The landscape of AI governance

The types of mechanisms governing AI fall broadly into two categories: binding and non-binding. Non-binding governance has an important role in the multilateral regulation of technologies, in part because it is quicker to adopt than binding regulations. Non-binding mechanisms carry no built-in cost for non-compliance. This makes it easier to attract more participants and also makes non-binding regulations more adaptable to the increasingly fast-paced changes in technology.

The landscape is very rich, and centres primarily around a variety of international organisations, including the Organization for Economic Cooperation and Development (OECD), the United Nations’ Educational, Scientific, and Cultural Organisation (UNESCO) and the International Telecommunications Union (ITU), among others. Of these, UNESCO is unquestionably the most influential actor both by virtue of the widespread adoption of its recommendations with 193 signatories, and the fact that it is highly involved in cooperation with other governance organisations.

The OECD’s governance efforts are also influential, although the OECD’s 38 Member States are comprised solely of high-income countries and do not provide a forum for negotiation with low and middle-income countries. Nevertheless, the OECD’s definition of AI has been widely adopted by all 36 Member States and eight non-member states.

The OECD AI Principles put forward five values-based recommendations for signatories, setting standards for AI that the OECD notes are ‘practical and flexible enough to stand the test of time’. These are:

  1. Inclusive growth, sustainable development and well-being,
  2. Human rights and democratic values, including fairness and privacy,
  3. Transparency and explainability,
  4. Robustness, security and safety, and
  5. Accountability.

The G7 also recently focused a significant portion of its policy guidance on AI. This includes the May 2023 Hiroshima Process on Generative Artificial Intelligence, which was followed in May 2024 by the Hiroshima AI Process Friends Group at the OECD.

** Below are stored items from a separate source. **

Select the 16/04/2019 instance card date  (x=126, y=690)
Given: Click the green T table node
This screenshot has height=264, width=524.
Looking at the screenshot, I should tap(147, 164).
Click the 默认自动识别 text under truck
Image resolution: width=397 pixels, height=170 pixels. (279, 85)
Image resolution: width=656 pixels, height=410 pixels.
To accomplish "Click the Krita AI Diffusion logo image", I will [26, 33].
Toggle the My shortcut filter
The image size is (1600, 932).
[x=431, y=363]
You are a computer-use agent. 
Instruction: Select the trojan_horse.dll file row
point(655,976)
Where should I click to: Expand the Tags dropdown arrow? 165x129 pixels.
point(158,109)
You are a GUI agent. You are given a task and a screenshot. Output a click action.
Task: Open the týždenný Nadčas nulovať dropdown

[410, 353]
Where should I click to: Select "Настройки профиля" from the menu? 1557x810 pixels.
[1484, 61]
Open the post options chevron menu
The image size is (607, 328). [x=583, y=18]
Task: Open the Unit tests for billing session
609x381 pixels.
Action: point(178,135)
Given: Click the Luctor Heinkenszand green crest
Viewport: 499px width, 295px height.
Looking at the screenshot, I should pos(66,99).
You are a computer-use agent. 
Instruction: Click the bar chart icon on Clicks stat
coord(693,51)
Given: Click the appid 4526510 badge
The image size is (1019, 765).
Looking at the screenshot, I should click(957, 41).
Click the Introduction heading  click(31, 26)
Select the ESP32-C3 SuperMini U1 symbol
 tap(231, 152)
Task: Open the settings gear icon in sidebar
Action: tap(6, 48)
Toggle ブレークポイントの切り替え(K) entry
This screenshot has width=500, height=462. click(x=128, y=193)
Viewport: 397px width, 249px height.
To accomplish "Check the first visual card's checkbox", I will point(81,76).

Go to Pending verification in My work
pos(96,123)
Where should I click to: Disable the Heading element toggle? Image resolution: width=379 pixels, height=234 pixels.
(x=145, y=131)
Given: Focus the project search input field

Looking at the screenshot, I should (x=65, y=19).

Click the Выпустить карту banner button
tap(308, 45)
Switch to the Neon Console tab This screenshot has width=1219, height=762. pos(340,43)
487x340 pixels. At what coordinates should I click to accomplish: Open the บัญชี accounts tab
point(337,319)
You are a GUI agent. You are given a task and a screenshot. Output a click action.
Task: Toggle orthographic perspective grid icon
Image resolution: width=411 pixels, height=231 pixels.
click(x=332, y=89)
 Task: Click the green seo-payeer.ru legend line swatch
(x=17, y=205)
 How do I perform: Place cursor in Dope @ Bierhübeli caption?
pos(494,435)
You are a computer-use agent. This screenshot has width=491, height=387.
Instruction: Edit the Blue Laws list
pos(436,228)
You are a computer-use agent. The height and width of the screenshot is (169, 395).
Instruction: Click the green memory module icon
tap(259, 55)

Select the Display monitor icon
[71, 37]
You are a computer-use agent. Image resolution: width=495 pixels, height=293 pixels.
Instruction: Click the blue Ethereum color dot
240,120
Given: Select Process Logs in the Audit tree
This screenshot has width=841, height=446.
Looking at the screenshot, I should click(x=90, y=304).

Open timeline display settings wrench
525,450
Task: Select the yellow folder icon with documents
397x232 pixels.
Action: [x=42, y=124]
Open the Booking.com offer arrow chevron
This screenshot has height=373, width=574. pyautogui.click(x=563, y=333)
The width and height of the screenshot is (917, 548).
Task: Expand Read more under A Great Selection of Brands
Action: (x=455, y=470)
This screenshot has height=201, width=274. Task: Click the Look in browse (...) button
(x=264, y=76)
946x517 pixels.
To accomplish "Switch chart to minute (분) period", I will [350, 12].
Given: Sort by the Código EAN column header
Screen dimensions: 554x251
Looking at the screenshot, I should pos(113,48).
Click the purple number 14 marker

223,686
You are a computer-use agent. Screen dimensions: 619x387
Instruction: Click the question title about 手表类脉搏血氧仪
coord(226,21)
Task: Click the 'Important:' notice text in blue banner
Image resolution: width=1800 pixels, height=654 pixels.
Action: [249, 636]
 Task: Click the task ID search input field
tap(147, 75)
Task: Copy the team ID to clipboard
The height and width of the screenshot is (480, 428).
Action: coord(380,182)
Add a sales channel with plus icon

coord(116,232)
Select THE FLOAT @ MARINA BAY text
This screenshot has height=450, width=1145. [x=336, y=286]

Inter-Agency Working Group on Artificial Intelligence

Together with UNESCO, the ITU hosts the Inter-Agency Working Group on Artificial Intelligence (IAWG-AI), which brings together expertise within the United Nations system on AI ethics and the ‘strategic approach and roadmap for supporting capacity development’. The group is open to all interested UN members and observers of UN High-level Committees and requires interested entities to designate a senior-level focal point from the organization to contribute to the Group’s work.

Notably, the group is largely responsible for the production of the UN System White Paper on AI Governance. At least within the UN system, the Working Group may serve as an influential actor in shaping UN programming and outreach on AI in the future.

UNESCO’s recommendations

UNESCO’s recommendations on the Ethics of Artificial Intelligence were introduced in 2021 and are the most widely adopted globally, and are applicable to all 194 of UNESCO’s Member States. The recommendations adopt a broad understanding of AI, defining it as ‘systems with the ability to process data in a way which resembles intelligent behaviour’. The recommendations adopt four key values for the effective governance of AI systems:

  1. Human rights and human dignity;
  2. Living in peaceful, just, and interconnected societies;
  3. Ensuring diversity and inclusiveness; and
  4. Environment and ecosystem flourishing.

The recommendations are wide-ranging, covering issues from surveillance, oversight, data protection, and the environment, and highlight a need for governments and the private sector to build AI systems that protect and promote human rights and fundamental freedoms. Although UNESCO’s recommendations are non-binding in nature, their widespread adoption makes them among both the most inclusive and theoretically effective of the AI governance mechanisms surveyed here.

As part of its work on AI, UNESCO also undertakes State ‘readiness assessments’ as regards AI. These assessments – the most recent of which was Mexico – are undertaken in cooperation with the State in question, and UNESCO’s reports are the product of collaboration with national bodies related to technology and AI governance. In addition to its recommendations and its partnership with the ITU hosting the IAWG-AI, UNESCO hosts the Global AI Ethics and Governance Observatory, which aims to provide policy guidance on AI through research, best practices, and toolkits. Importantly, it includes questions of ethics, governance, innovation and standards, and even neurotechnology in this work.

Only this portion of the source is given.